The Bureau of Labor Statistics released May 2026 Consumer Price Index (CPI) data on June 10 showing the CPI for All Urban Consumers rose 4.2% year over year, the fastest pace since April 2023. Core CPI (excluding food and energy) came in at 2.9%. Energy was the primary accelerant, building on April’s 17.9% year-over-year energy index surge and 28.4% gasoline increase. The national average gasoline price hit $4.60 per gallon in May before retreating to $4.16 by month’s end. The 130-basis-point gap between headline and core CPI forces actuaries to choose which metric to embed in severity trend selections, and the answer is different for each line of coverage.
Who it affects
Self-insured employers carrying workers’ compensation, commercial auto, and general liability retentions. Fleet operators absorb fuel cost pass-through immediately. Hospital systems and public entities face lagged medical severity from facility cost renegotiations. Self-insured programs in states with cost-of-living-adjusted (COLA) WC benefits (California, New York, Pennsylvania) face automatic indemnity severity increases locked to the headline trajectory.
The reserve mechanism
Energy-driven inflation channels into claim severity through three paths, each with a distinct lag.
Fleet fuel and vehicle operating costs (immediate). Diesel and gasoline prices flow directly into fleet maintenance, towing, and repair costs.
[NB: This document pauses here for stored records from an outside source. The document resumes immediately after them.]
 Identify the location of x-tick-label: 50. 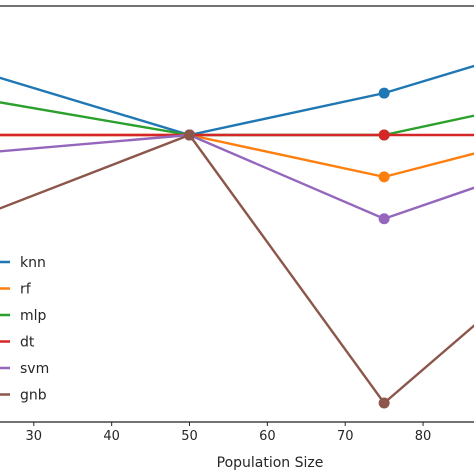
(190, 436).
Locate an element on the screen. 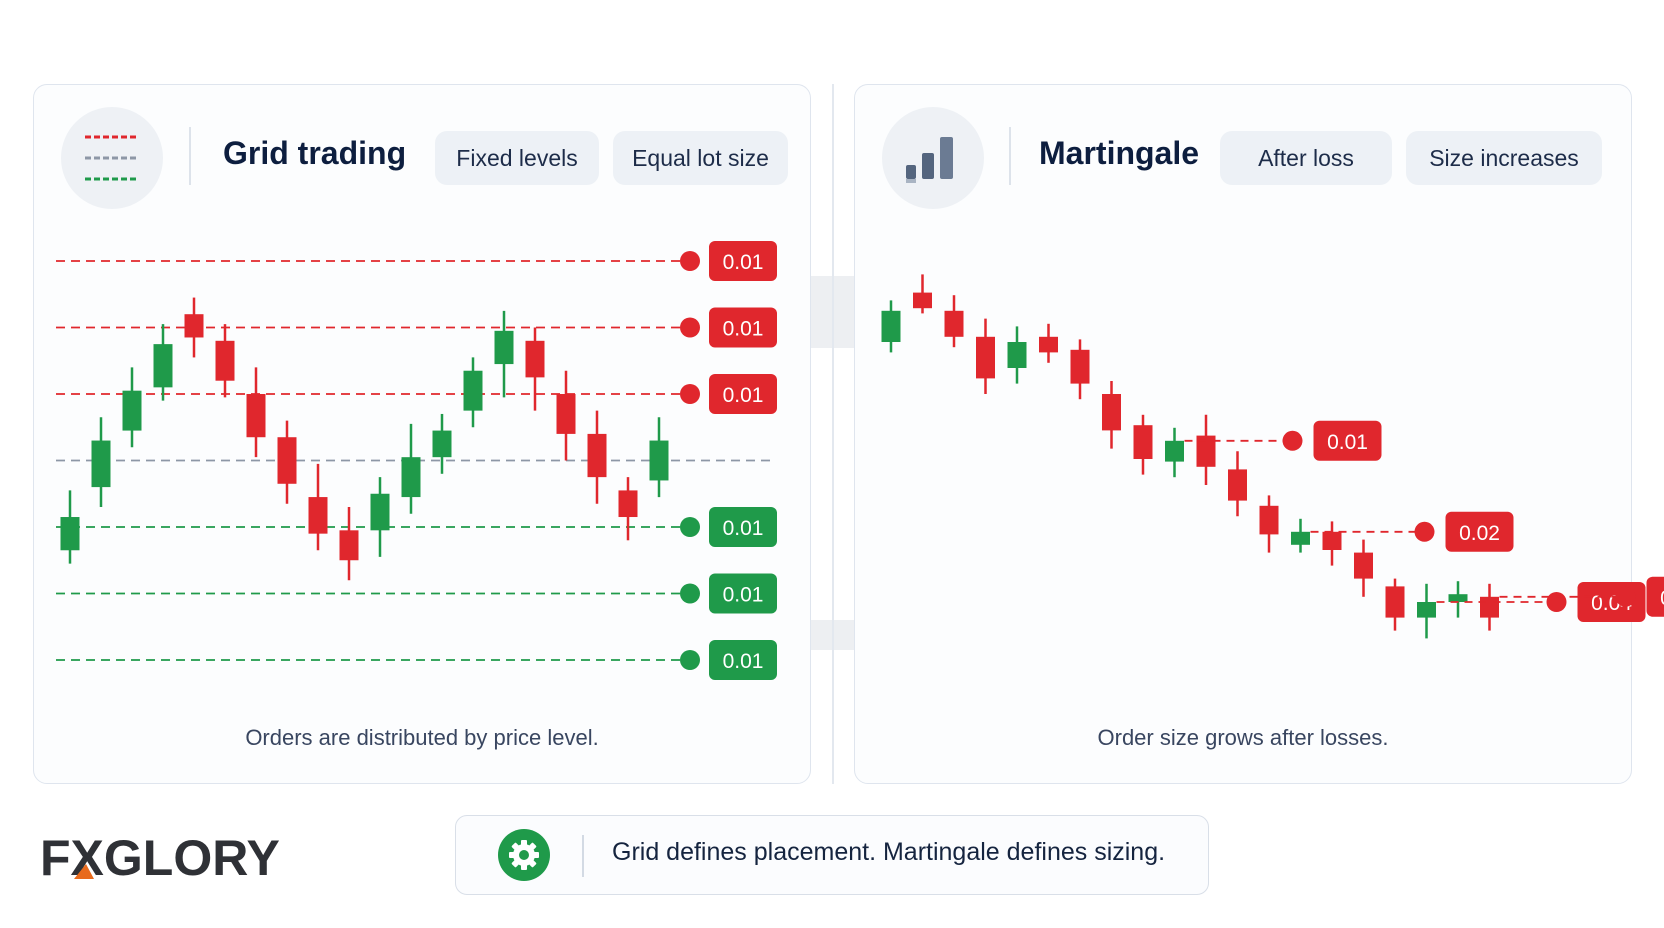 This screenshot has width=1664, height=928. gear-icon is located at coordinates (524, 855).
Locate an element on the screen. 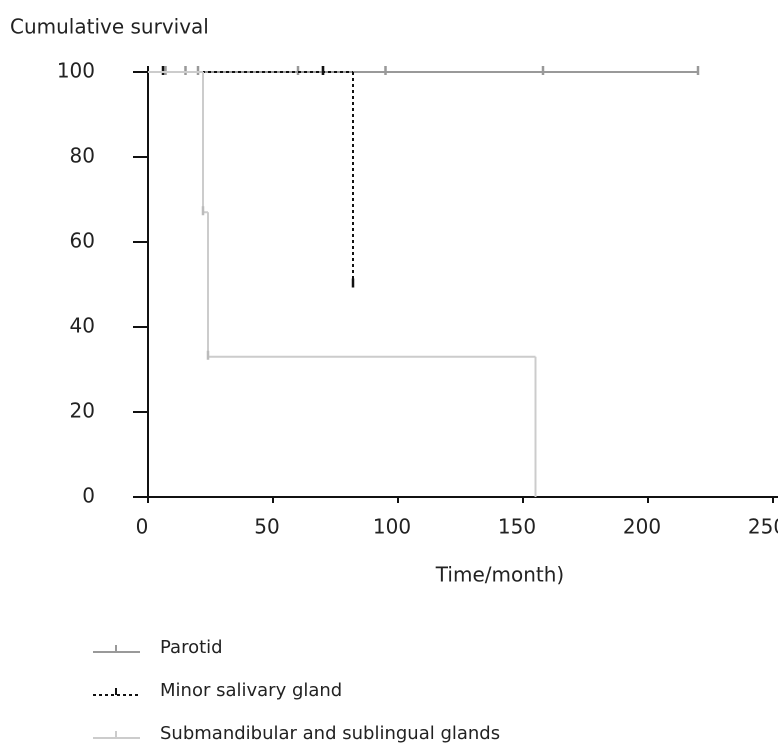 The height and width of the screenshot is (745, 778). x-tick-label: 150 is located at coordinates (517, 527).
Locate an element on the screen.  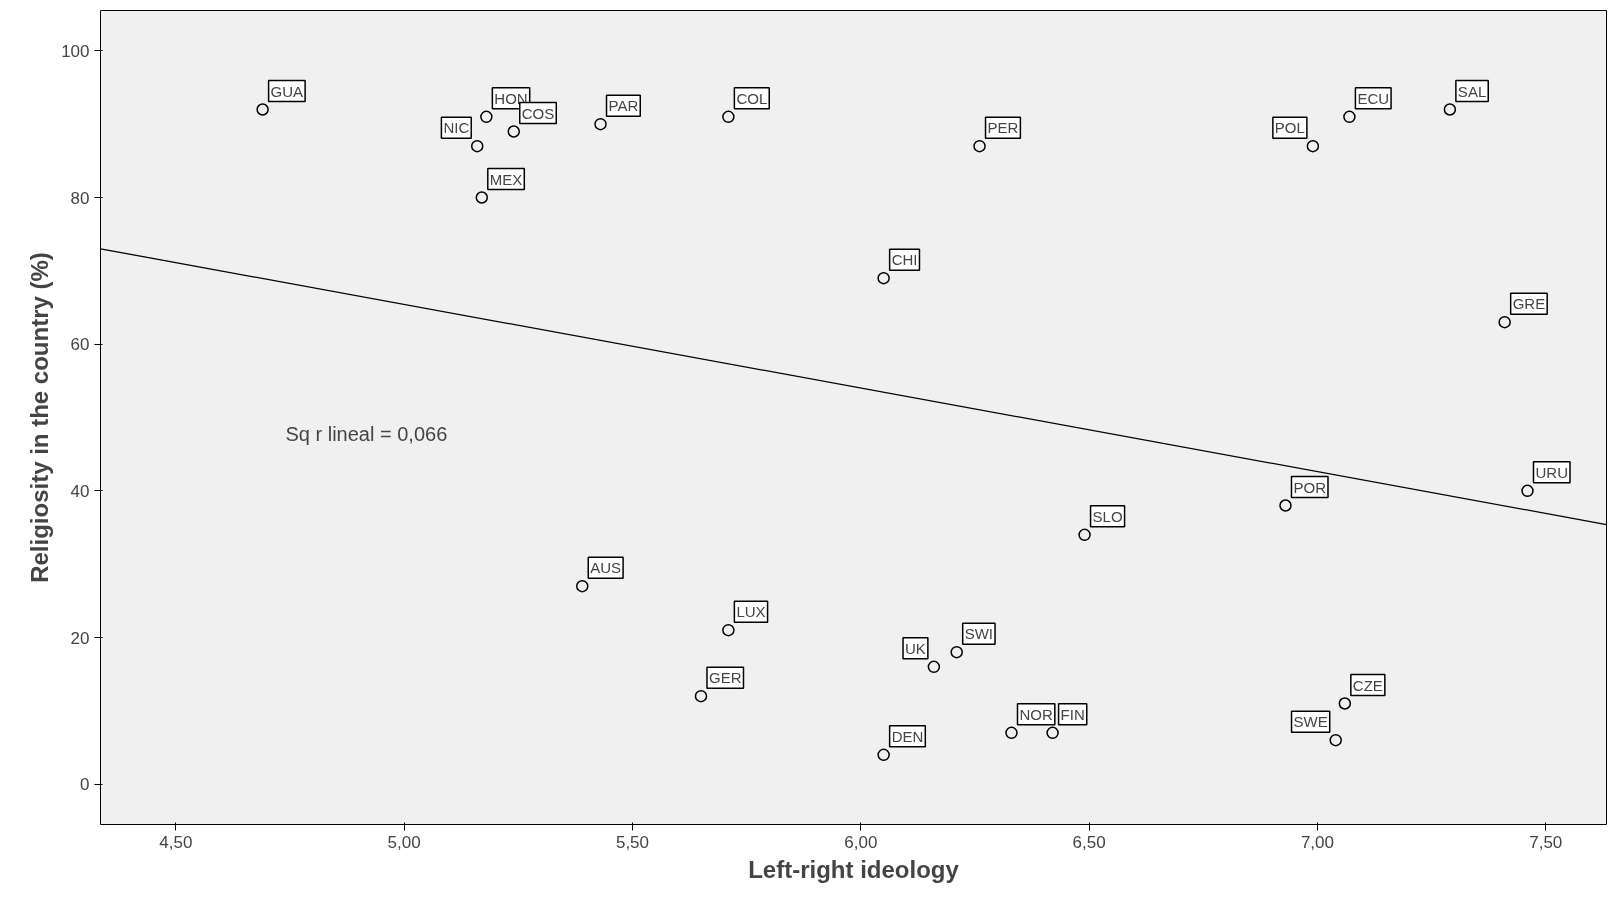
annotation: SWE is located at coordinates (1310, 722).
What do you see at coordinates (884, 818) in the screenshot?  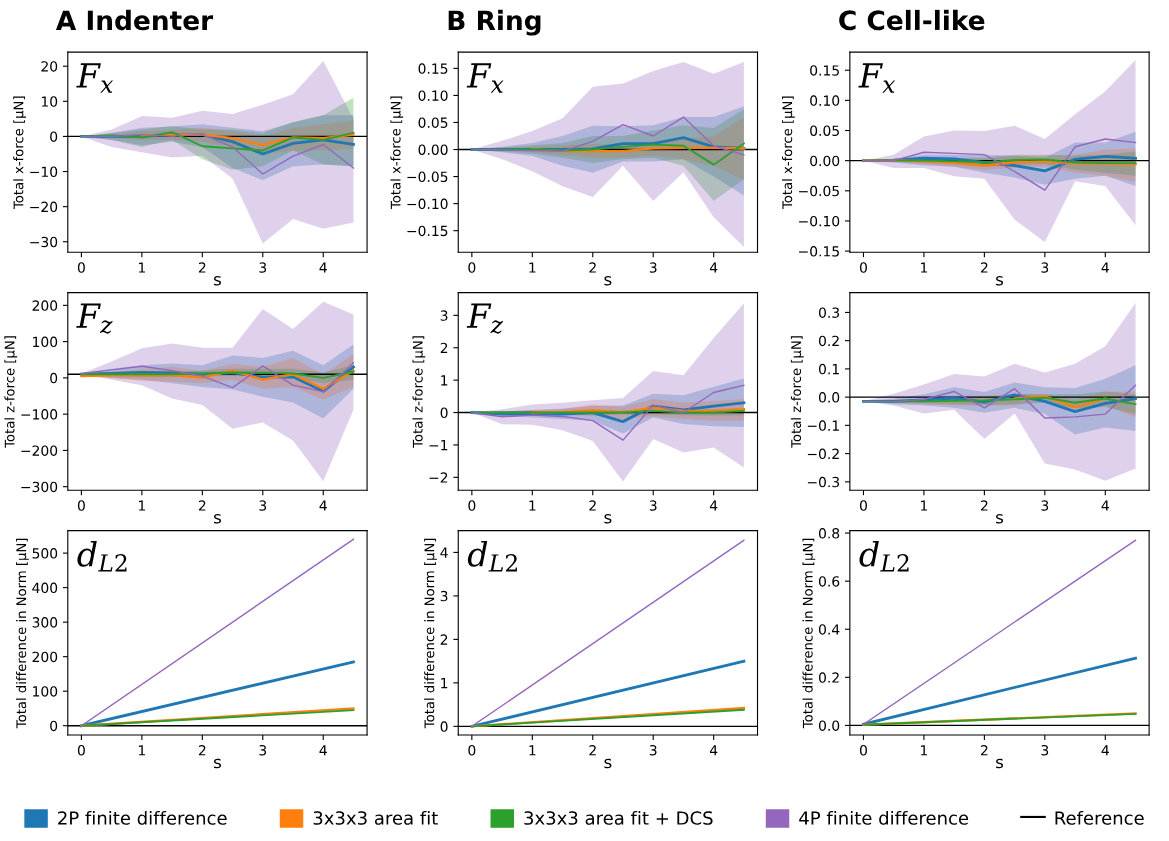 I see `legend-label: 4P finite difference` at bounding box center [884, 818].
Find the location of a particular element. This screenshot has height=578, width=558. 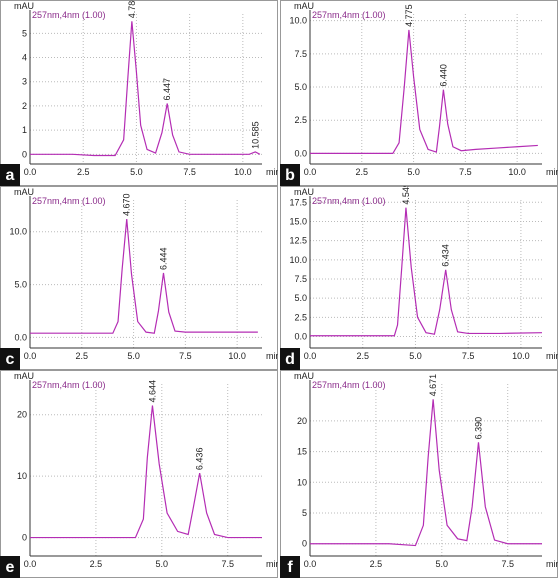

y-tick-label: 12.5 is located at coordinates (298, 241).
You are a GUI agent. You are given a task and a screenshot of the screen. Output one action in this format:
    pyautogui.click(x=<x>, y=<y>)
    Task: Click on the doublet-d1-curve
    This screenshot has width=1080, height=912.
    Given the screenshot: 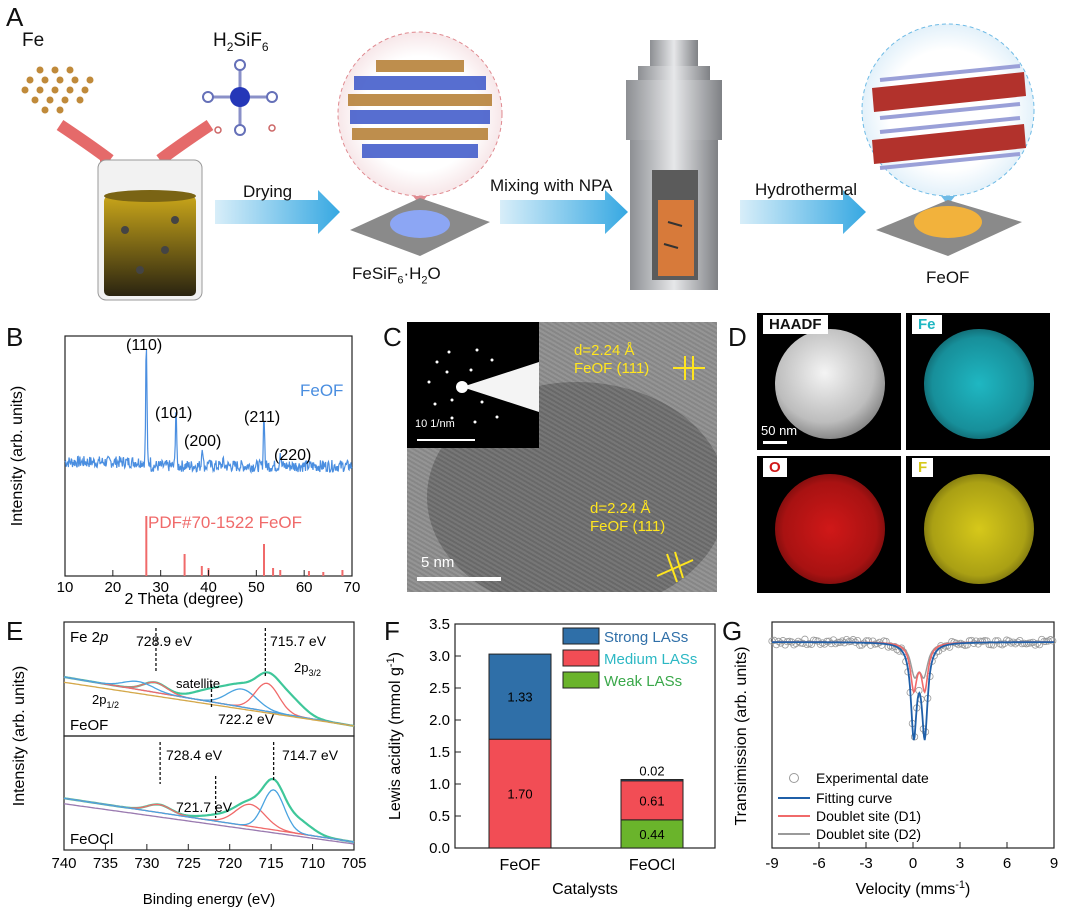 What is the action you would take?
    pyautogui.click(x=913, y=668)
    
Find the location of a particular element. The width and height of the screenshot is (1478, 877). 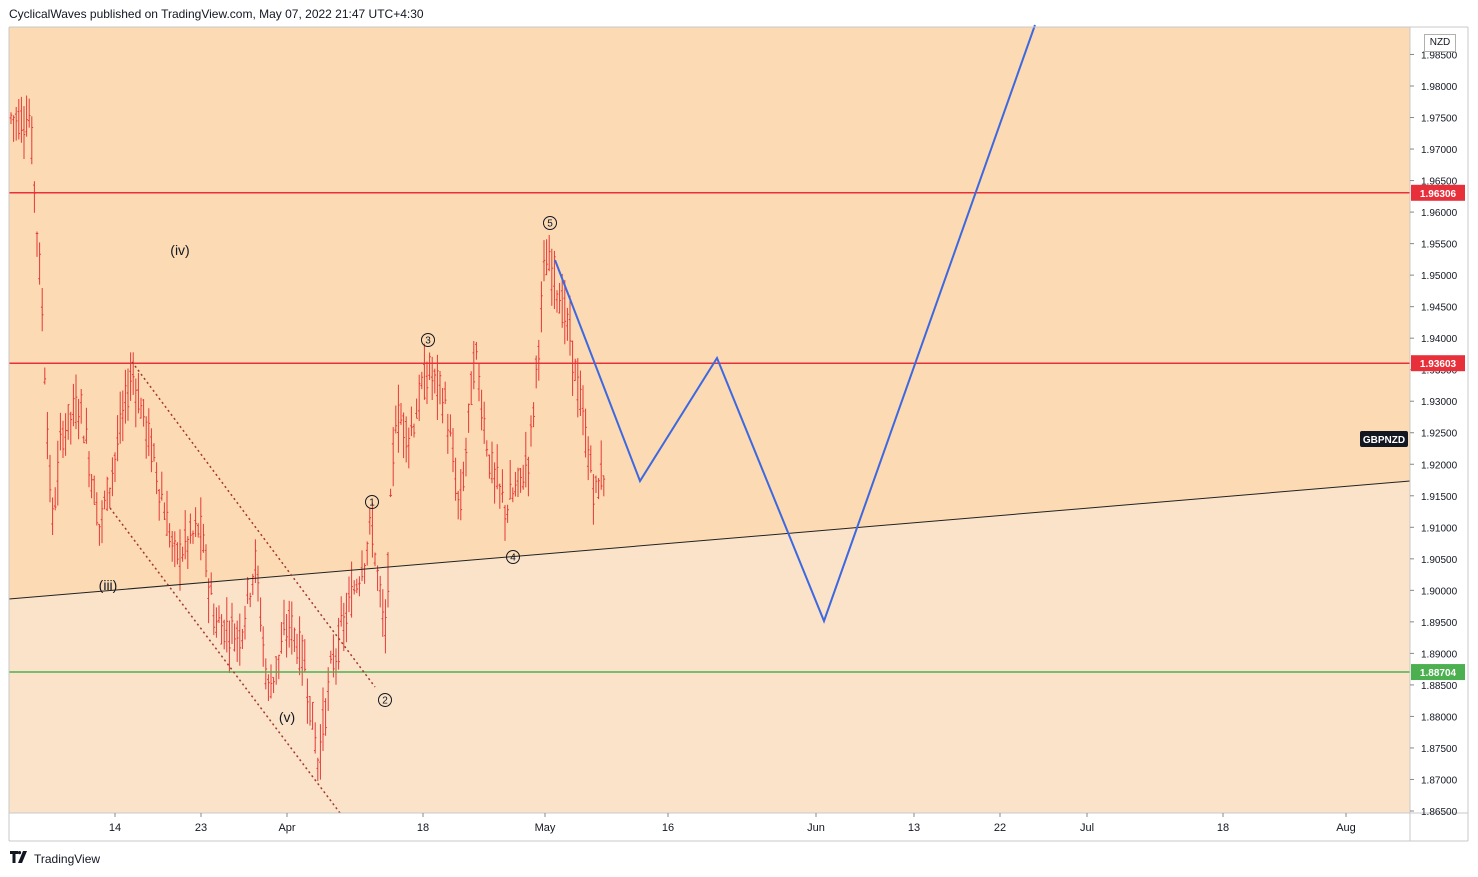

wave-circle-text: 2 is located at coordinates (385, 702).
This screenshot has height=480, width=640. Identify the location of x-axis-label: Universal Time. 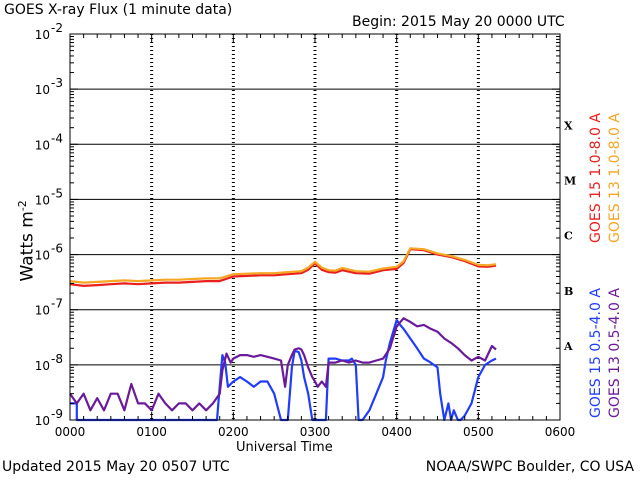
(284, 448).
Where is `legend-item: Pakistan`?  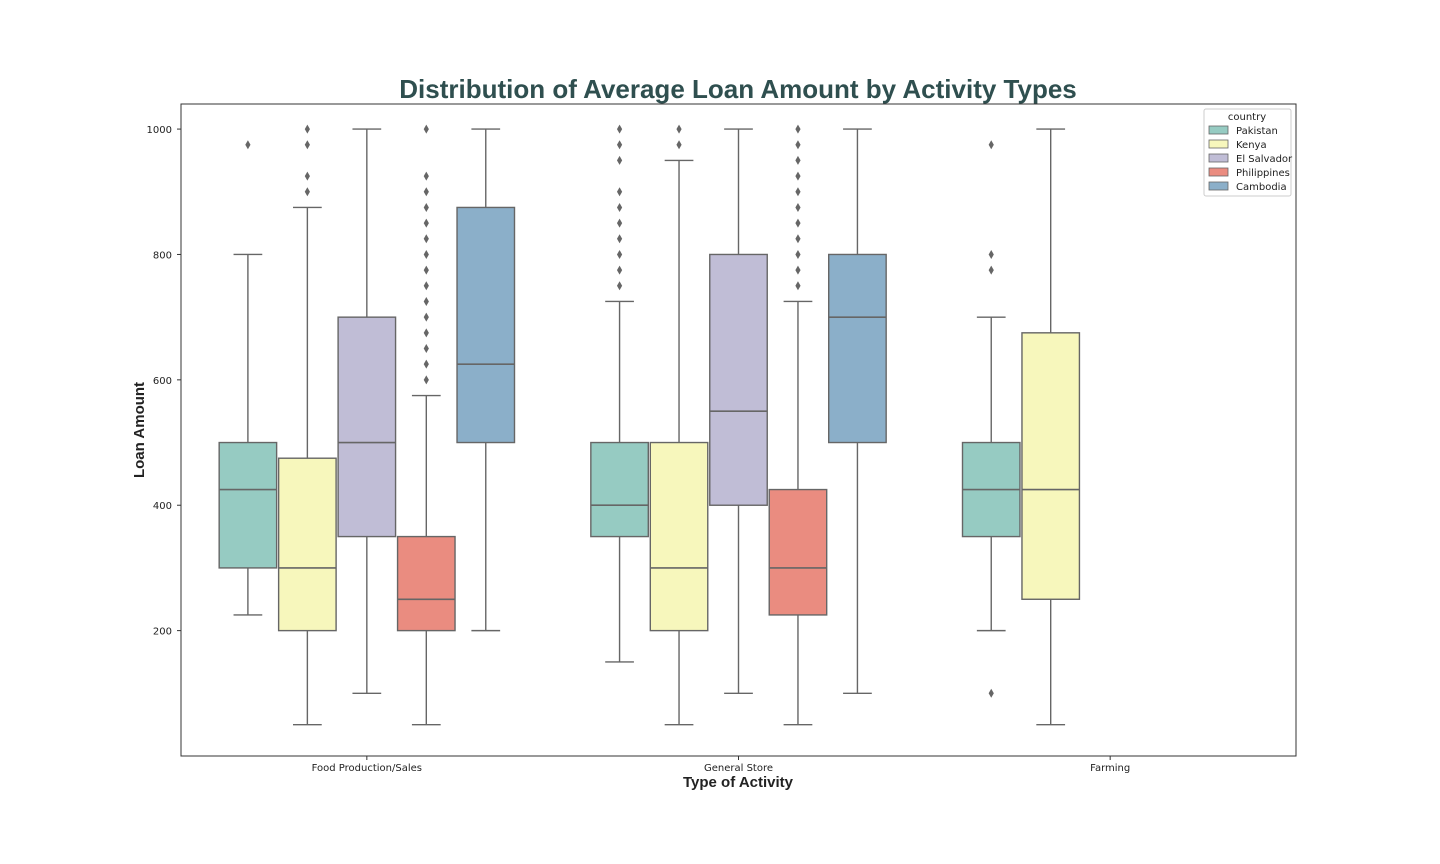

Self-insured trucking, delivery, and transit programs should see the effect in the current accident quarter’s commercial auto paid development.
Hospital and facility costs (12 to 18 months). Energy is a significant input to hospital operating budgets: HVAC, sterilization, transport, and supply chain logistics. These costs pass through to rate renegotiations with a lag. NCCI’s March 2026 data shows the Workers Compensation Weighted Medical Price Index (WCWMI) at just 1.8%, a 240-basis-point gap below headline CPI. Hospital inpatient care prices were already running at 3.7%, with outpatient lagging at 0.9%. That gap historically closes within 14 to 18 months as fee schedules and provider contracts reset, meaning today’s energy spike will surface in WC medical severity for accident years 2027 and 2028.
COLA-indexed indemnity benefits (one to two years). States that index WC temporary and permanent disability benefits to inflation measures will automatically adjust benefit levels upward. With headline CPI above 4%, those statutory adjustments lock in higher per-claim indemnity costs for future accident years, independent of any change in claim frequency.
The 130-basis-point headline-to-core gap is the operational signal. A program using headline CPI for commercial auto severity and core CPI for WC medical would produce materially different reserve estimates than one using a single blended trend. NCCI’s April medical inflation report already flagged tariff-driven acceleration in medical equipment and supplies at 4.1%, compounding the energy effect on WC medical severity.
What this means for your next review
The May CPI print lands six weeks before most mid-year interim monitoring reviews. Three questions for your actuary:
- Which inflation index are you using to trend WC medical severity for accident years 2026 and 2027, and does the 240-basis-point gap between headline CPI and the WCWMI change your selection?
- Have you separated energy-driven severity (auto repair, fleet operations) from medical severity in the trend assumptions, or is the model blending them?
- For COLA-indexed indemnity states, are benefit projections reflecting the headline CPI trajectory above 4%, or are they still anchored to a lower assumed path?
The NCCI Q2 Medical Inflation Insights report, expected in July, will reveal whether the energy-driven headline surge has begun passing through to WC-specific price indices.